Elle a vu naître çà dans le cas de la Société générale, un peu à Luxembourg, en 82-83. Probablement par l’effet pervers des nationalisations… les gens ont fait beaucoup à l’étranger. Elle avait été scandalisée au moment de l’attentat du 11-septembre : on a découvert que la salle des marchés du Crédit agricole – déjà, on pouvait se demander pourquoi il en avait une – et qu’elle était aux Etats-Unis, au rez-de-chaussée à New-York. Elle a ces deux points, et le troisième, il est humain : c’est les dirigeants. Elle a suivi Bouton qu’elle trouvait absolument incompétent, elle est convancu que le système de la Société générale et la salle des marchés, était de pousser les gens comme Kerviel à en faire le plus possible, elle avait su que les Allemands, la COB allemande, avaient mis en garde la Société générale. Donc, il y a eu défaillance technique et défaillance morale…
… morale !
… des dirigeants. Elle raisonne sur la Société générale. Un peu sur la Caisse d’épargne, qu’elle a un peu connue, et elle met beaucoup en cause ce qui est aujourd’hui l’Autorité des marchés financiers…
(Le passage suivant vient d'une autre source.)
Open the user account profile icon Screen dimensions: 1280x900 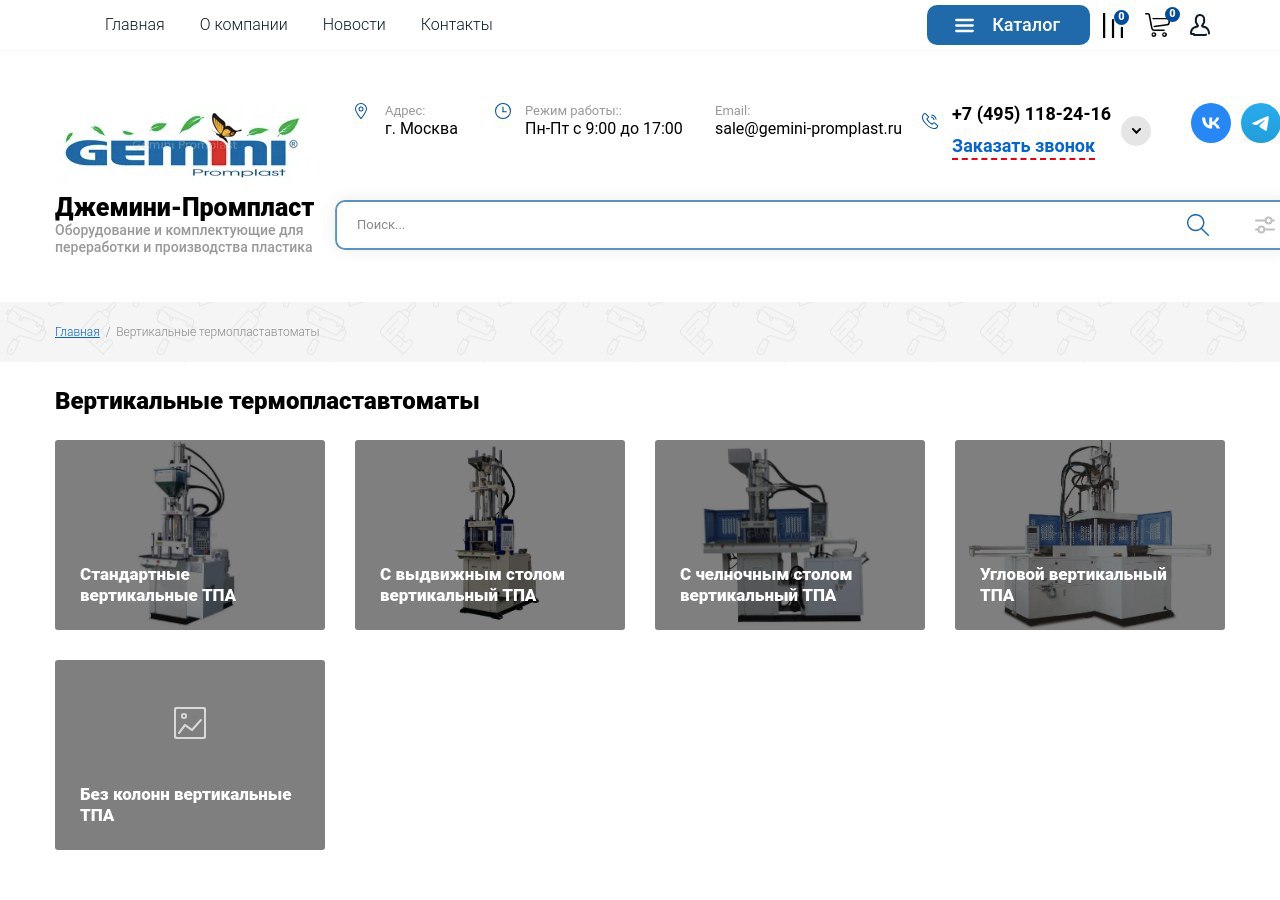[x=1200, y=26]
Qui ne joue pas son rôle ?
Non, et qui est compromise politiquement – ce sont les mêmes viviers – avec certains dirigeants. Par exemple Bouton et Rameix, le numéro effectif… exécutif de l’AMF, c’est le cabinet de Juppé, et le RPR en 95-97a placé son jeu financier, à cette époque-là. Et des gens un peu de gauche, comme mon camarade Lebègue, qui aurait dû prendre, probablement contre Pébereau, la tête de la BNP a été mis à la Caisse des dépôts et puis ensuite, mis sur une voie de garage. Et elle pense que le vivier des nouveaux dirigeants serait à chercher tout simplement dans les échelons un peu inférieurs dans chaque banque, des gars qui sont là depuis trente ans…
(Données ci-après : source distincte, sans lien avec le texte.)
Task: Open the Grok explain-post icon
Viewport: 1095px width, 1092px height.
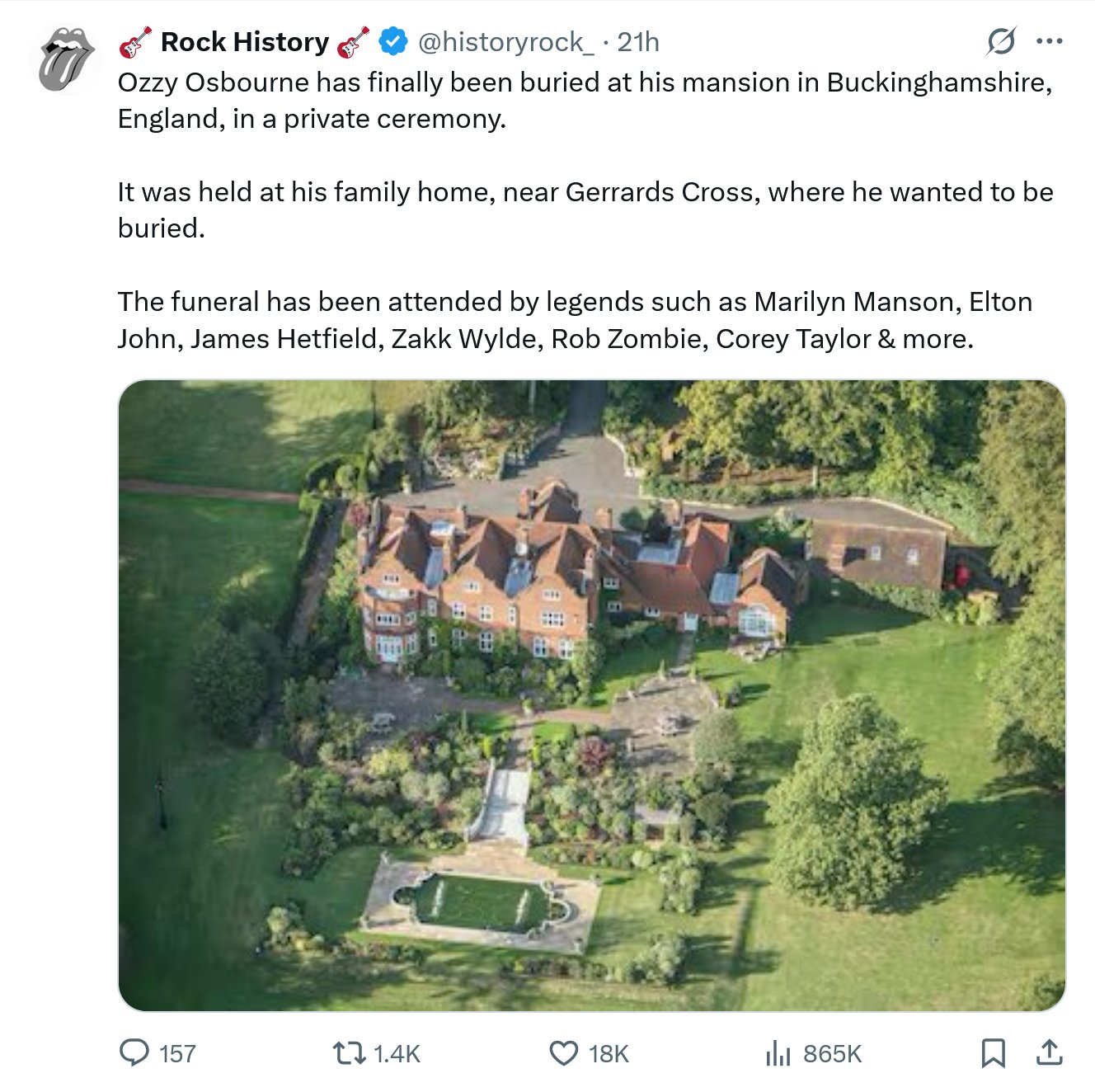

… qui en ont vu beaucoup d’autres…
… qui ont vu tout, et qui à la limite ont même fait de la direction de succursales, et qui sont – elle en connaît beaucoup – des gens de cinquante-cinq ans et qui sont tout à fait hostiles à la salle des marchés et pour qui, les fonds propres, c’est sacré.
Je crois qu’elle a tout à fait raison. Mais on est pris dans un système d’amitiés, d’intérêts, de relations, etc… dont il est très difficile de sortir. C’est une sorte de franc-maçonnerie.